* [Prompt] Find the lines in the records that carry the word "agent". Copy each one.

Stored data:
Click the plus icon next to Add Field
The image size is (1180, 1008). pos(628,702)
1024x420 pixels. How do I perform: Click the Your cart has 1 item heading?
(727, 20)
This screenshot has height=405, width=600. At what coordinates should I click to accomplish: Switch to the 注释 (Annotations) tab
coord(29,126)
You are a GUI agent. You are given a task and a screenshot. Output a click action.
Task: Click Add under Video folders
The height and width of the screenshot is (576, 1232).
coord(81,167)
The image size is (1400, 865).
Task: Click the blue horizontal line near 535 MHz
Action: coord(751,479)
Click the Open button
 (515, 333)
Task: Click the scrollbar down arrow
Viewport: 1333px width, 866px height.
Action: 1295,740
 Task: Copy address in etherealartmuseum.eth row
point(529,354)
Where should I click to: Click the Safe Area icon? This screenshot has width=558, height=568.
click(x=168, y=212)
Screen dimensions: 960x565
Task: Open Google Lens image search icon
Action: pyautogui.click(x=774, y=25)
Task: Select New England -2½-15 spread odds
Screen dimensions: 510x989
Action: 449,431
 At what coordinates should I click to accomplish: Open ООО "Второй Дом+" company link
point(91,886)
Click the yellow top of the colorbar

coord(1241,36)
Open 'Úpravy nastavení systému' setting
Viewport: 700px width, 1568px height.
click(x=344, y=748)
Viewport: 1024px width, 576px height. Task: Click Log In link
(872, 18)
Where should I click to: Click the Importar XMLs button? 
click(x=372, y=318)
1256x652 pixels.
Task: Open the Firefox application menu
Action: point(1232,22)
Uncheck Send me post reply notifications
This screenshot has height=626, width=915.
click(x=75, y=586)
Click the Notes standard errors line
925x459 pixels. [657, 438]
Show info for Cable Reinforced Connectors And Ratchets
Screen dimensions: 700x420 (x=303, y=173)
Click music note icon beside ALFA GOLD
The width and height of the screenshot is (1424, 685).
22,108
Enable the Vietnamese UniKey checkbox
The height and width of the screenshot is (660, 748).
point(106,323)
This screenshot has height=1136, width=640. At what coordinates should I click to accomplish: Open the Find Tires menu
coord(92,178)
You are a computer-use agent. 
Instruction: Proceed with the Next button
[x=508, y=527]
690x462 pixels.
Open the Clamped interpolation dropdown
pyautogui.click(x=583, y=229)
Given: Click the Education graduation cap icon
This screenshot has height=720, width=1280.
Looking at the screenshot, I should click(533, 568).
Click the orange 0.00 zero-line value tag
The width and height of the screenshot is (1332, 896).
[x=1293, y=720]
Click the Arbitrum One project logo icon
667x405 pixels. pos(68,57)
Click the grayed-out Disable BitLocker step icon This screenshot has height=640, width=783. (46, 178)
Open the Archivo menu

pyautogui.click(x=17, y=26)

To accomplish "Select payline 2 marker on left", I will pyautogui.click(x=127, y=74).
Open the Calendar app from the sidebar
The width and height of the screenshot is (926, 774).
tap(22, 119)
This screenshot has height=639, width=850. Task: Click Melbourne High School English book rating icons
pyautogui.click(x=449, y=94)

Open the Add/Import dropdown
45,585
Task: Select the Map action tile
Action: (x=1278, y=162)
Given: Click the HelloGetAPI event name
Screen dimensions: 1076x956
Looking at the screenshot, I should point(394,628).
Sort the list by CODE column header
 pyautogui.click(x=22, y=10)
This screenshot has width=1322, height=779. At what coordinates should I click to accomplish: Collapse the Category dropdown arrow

* [Task response]
You are a GUI agent. You are given a task and a screenshot. Output a click action.
You are a computer-use agent. 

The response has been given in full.